Reproduce every line of the material below without changing anything.

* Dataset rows
START

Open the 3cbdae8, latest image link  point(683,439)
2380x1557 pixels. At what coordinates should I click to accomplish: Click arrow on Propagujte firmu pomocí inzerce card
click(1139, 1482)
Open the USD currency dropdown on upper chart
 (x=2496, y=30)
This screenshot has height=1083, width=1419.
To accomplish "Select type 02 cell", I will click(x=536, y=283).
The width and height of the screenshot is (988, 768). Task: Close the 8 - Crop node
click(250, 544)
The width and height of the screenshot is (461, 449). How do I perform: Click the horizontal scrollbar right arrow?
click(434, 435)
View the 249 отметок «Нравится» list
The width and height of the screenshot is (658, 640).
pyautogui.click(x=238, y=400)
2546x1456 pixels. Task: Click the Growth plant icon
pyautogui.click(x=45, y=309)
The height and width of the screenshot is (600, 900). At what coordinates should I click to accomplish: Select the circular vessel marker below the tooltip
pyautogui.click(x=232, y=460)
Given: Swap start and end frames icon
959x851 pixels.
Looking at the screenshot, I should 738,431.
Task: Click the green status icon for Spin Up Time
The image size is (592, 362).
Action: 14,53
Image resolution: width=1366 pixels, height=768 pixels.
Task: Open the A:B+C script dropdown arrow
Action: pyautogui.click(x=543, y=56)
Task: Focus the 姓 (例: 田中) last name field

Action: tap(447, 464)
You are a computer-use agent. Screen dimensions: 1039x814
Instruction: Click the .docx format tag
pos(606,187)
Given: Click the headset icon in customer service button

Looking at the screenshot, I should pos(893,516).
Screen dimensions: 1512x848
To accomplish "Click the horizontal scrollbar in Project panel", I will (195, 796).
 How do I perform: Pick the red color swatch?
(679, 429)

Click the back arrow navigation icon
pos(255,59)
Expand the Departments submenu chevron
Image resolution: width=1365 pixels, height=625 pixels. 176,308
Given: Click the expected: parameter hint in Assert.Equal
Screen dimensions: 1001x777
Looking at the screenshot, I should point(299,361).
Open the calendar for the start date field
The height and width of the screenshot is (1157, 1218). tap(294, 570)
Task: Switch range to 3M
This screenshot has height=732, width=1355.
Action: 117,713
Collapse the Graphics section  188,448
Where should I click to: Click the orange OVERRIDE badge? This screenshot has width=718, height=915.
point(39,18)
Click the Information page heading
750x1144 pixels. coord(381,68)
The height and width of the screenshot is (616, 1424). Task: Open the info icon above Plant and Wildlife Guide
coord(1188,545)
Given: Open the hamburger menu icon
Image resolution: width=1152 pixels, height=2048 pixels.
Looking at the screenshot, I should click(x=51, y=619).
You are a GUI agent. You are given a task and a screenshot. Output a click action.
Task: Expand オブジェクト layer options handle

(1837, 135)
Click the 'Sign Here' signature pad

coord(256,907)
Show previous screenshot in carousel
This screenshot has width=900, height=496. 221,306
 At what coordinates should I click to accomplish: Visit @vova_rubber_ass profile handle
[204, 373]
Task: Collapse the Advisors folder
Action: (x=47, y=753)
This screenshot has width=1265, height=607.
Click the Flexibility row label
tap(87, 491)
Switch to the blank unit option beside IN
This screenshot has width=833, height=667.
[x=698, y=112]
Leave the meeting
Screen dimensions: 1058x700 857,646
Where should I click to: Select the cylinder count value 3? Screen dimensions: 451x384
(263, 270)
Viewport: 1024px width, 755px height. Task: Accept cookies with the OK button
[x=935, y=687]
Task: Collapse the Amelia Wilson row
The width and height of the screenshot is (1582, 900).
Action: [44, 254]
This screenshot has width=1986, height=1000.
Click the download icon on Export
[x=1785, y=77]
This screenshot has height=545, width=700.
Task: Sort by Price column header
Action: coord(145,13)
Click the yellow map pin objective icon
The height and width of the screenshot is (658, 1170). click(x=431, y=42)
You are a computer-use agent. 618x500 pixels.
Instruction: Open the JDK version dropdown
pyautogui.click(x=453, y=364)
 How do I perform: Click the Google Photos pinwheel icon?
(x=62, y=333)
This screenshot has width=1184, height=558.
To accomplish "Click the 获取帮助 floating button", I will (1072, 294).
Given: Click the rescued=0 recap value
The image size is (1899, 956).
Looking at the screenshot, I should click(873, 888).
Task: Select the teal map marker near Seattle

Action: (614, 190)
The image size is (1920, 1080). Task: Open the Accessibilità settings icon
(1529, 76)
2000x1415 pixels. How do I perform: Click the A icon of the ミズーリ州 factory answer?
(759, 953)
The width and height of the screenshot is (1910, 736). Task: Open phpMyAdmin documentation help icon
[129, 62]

END

* Problem solution
Open the 3cbdae8, latest image link  point(683,439)
2380x1557 pixels. At what coordinates should I click to accomplish: Click arrow on Propagujte firmu pomocí inzerce card
click(1139, 1482)
Open the USD currency dropdown on upper chart
 (x=2496, y=30)
This screenshot has height=1083, width=1419.
To accomplish "Select type 02 cell", I will click(x=536, y=283).
The width and height of the screenshot is (988, 768). Task: Close the 8 - Crop node
click(250, 544)
The width and height of the screenshot is (461, 449). How do I perform: Click the horizontal scrollbar right arrow?
click(434, 435)
View the 249 отметок «Нравится» list
The width and height of the screenshot is (658, 640).
pyautogui.click(x=238, y=400)
2546x1456 pixels. Task: Click the Growth plant icon
pyautogui.click(x=45, y=309)
The height and width of the screenshot is (600, 900). At what coordinates should I click to accomplish: Select the circular vessel marker below the tooltip
pyautogui.click(x=232, y=460)
Given: Swap start and end frames icon
959x851 pixels.
Looking at the screenshot, I should 738,431.
Task: Click the green status icon for Spin Up Time
The image size is (592, 362).
Action: 14,53
Image resolution: width=1366 pixels, height=768 pixels.
Task: Open the A:B+C script dropdown arrow
Action: pyautogui.click(x=543, y=56)
Task: Focus the 姓 (例: 田中) last name field

Action: tap(447, 464)
You are a computer-use agent. Screen dimensions: 1039x814
Instruction: Click the .docx format tag
pos(606,187)
Given: Click the headset icon in customer service button

Looking at the screenshot, I should pos(893,516).
Screen dimensions: 1512x848
To accomplish "Click the horizontal scrollbar in Project panel", I will (195, 796).
 How do I perform: Pick the red color swatch?
(679, 429)

Click the back arrow navigation icon
pos(255,59)
Expand the Departments submenu chevron
Image resolution: width=1365 pixels, height=625 pixels. 176,308
Given: Click the expected: parameter hint in Assert.Equal
Screen dimensions: 1001x777
Looking at the screenshot, I should point(299,361).
Open the calendar for the start date field
The height and width of the screenshot is (1157, 1218). tap(294, 570)
Task: Switch range to 3M
This screenshot has height=732, width=1355.
Action: 117,713
Collapse the Graphics section  188,448
Where should I click to: Click the orange OVERRIDE badge? This screenshot has width=718, height=915.
point(39,18)
Click the Information page heading
750x1144 pixels. coord(381,68)
The height and width of the screenshot is (616, 1424). Task: Open the info icon above Plant and Wildlife Guide
coord(1188,545)
Given: Open the hamburger menu icon
Image resolution: width=1152 pixels, height=2048 pixels.
Looking at the screenshot, I should click(x=51, y=619).
You are a GUI agent. You are given a task and a screenshot. Output a click action.
Task: Expand オブジェクト layer options handle

(1837, 135)
Click the 'Sign Here' signature pad

coord(256,907)
Show previous screenshot in carousel
This screenshot has width=900, height=496. 221,306
 At what coordinates should I click to accomplish: Visit @vova_rubber_ass profile handle
[204, 373]
Task: Collapse the Advisors folder
Action: (x=47, y=753)
This screenshot has width=1265, height=607.
Click the Flexibility row label
tap(87, 491)
Switch to the blank unit option beside IN
This screenshot has width=833, height=667.
[x=698, y=112]
Leave the meeting
Screen dimensions: 1058x700 857,646
Where should I click to: Select the cylinder count value 3? Screen dimensions: 451x384
(263, 270)
Viewport: 1024px width, 755px height. Task: Accept cookies with the OK button
[x=935, y=687]
Task: Collapse the Amelia Wilson row
The width and height of the screenshot is (1582, 900).
Action: [44, 254]
This screenshot has width=1986, height=1000.
Click the download icon on Export
[x=1785, y=77]
This screenshot has height=545, width=700.
Task: Sort by Price column header
Action: coord(145,13)
Click the yellow map pin objective icon
The height and width of the screenshot is (658, 1170). click(x=431, y=42)
You are a computer-use agent. 618x500 pixels.
Instruction: Open the JDK version dropdown
pyautogui.click(x=453, y=364)
 How do I perform: Click the Google Photos pinwheel icon?
(x=62, y=333)
This screenshot has width=1184, height=558.
To accomplish "Click the 获取帮助 floating button", I will (1072, 294).
Given: Click the rescued=0 recap value
The image size is (1899, 956).
Looking at the screenshot, I should click(873, 888).
Task: Select the teal map marker near Seattle

Action: (614, 190)
The image size is (1920, 1080). Task: Open the Accessibilità settings icon
(1529, 76)
2000x1415 pixels. How do I perform: Click the A icon of the ミズーリ州 factory answer?
(759, 953)
The width and height of the screenshot is (1910, 736). Task: Open phpMyAdmin documentation help icon
[129, 62]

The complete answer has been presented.